Work request »
The full set of records must be set down verbatim.

Data provided »
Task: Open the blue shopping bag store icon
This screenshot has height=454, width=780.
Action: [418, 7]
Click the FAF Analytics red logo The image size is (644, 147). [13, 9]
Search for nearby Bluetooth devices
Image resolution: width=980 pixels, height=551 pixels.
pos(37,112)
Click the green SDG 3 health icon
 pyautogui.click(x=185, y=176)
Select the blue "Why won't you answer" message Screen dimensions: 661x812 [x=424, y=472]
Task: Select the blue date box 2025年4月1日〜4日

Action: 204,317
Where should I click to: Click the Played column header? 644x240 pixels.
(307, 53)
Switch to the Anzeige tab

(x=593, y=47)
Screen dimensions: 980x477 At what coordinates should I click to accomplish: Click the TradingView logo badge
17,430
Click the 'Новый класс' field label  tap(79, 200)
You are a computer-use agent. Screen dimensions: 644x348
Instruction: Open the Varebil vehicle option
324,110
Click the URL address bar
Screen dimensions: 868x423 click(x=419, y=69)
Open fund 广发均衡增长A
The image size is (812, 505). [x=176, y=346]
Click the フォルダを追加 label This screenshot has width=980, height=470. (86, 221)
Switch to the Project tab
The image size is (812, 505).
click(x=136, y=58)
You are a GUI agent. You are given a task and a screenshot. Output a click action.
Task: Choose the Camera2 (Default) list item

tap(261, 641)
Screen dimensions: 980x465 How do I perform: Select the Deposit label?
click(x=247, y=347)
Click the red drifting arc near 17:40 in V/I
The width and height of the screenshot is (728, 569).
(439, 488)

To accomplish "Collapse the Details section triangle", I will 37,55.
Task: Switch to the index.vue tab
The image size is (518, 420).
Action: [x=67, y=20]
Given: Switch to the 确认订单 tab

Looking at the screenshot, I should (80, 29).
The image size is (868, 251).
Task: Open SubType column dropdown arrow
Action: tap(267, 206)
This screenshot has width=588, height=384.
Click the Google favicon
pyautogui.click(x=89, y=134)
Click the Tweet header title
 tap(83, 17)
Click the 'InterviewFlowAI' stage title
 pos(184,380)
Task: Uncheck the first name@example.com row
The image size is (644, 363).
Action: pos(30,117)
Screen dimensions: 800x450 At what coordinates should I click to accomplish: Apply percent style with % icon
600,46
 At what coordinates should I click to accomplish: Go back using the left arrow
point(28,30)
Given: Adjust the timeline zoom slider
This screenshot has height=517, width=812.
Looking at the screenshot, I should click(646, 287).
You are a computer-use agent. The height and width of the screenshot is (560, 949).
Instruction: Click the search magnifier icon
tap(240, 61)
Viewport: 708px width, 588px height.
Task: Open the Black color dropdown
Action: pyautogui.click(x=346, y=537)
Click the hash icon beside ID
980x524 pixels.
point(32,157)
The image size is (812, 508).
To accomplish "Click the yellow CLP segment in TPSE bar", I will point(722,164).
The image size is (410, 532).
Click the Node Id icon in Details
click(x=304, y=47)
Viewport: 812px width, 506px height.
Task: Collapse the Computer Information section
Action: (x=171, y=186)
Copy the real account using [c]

Response to the task »
Task: Open the blue shopping bag store icon
This screenshot has height=454, width=780.
Action: [418, 7]
Click the FAF Analytics red logo The image size is (644, 147). [13, 9]
Search for nearby Bluetooth devices
Image resolution: width=980 pixels, height=551 pixels.
pos(37,112)
Click the green SDG 3 health icon
 pyautogui.click(x=185, y=176)
Select the blue "Why won't you answer" message Screen dimensions: 661x812 [x=424, y=472]
Task: Select the blue date box 2025年4月1日〜4日

Action: 204,317
Where should I click to: Click the Played column header? 644x240 pixels.
(307, 53)
Switch to the Anzeige tab

(x=593, y=47)
Screen dimensions: 980x477 At what coordinates should I click to accomplish: Click the TradingView logo badge
17,430
Click the 'Новый класс' field label  tap(79, 200)
You are a computer-use agent. Screen dimensions: 644x348
Instruction: Open the Varebil vehicle option
324,110
Click the URL address bar
Screen dimensions: 868x423 click(x=419, y=69)
Open fund 广发均衡增长A
The image size is (812, 505). [x=176, y=346]
Click the フォルダを追加 label This screenshot has width=980, height=470. (86, 221)
Switch to the Project tab
The image size is (812, 505).
click(x=136, y=58)
You are a GUI agent. You are given a task and a screenshot. Output a click action.
Task: Choose the Camera2 (Default) list item

tap(261, 641)
Screen dimensions: 980x465 How do I perform: Select the Deposit label?
click(x=247, y=347)
Click the red drifting arc near 17:40 in V/I
The width and height of the screenshot is (728, 569).
(439, 488)

To accomplish "Collapse the Details section triangle", I will 37,55.
Task: Switch to the index.vue tab
The image size is (518, 420).
Action: [x=67, y=20]
Given: Switch to the 确认订单 tab

Looking at the screenshot, I should (80, 29).
The image size is (868, 251).
Task: Open SubType column dropdown arrow
Action: tap(267, 206)
This screenshot has width=588, height=384.
Click the Google favicon
pyautogui.click(x=89, y=134)
Click the Tweet header title
 tap(83, 17)
Click the 'InterviewFlowAI' stage title
 pos(184,380)
Task: Uncheck the first name@example.com row
The image size is (644, 363).
Action: pos(30,117)
Screen dimensions: 800x450 At what coordinates should I click to accomplish: Apply percent style with % icon
600,46
 At what coordinates should I click to accomplish: Go back using the left arrow
point(28,30)
Given: Adjust the timeline zoom slider
This screenshot has height=517, width=812.
Looking at the screenshot, I should click(646, 287).
You are a computer-use agent. The height and width of the screenshot is (560, 949).
Instruction: Click the search magnifier icon
tap(240, 61)
Viewport: 708px width, 588px height.
Task: Open the Black color dropdown
Action: pyautogui.click(x=346, y=537)
Click the hash icon beside ID
980x524 pixels.
point(32,157)
The image size is (812, 508).
To accomplish "Click the yellow CLP segment in TPSE bar", I will point(722,164).
The image size is (410, 532).
Click the Node Id icon in Details
click(x=304, y=47)
Viewport: 812px width, 506px height.
Task: Collapse the Computer Information section
Action: (x=171, y=186)
Copy the real account using [c]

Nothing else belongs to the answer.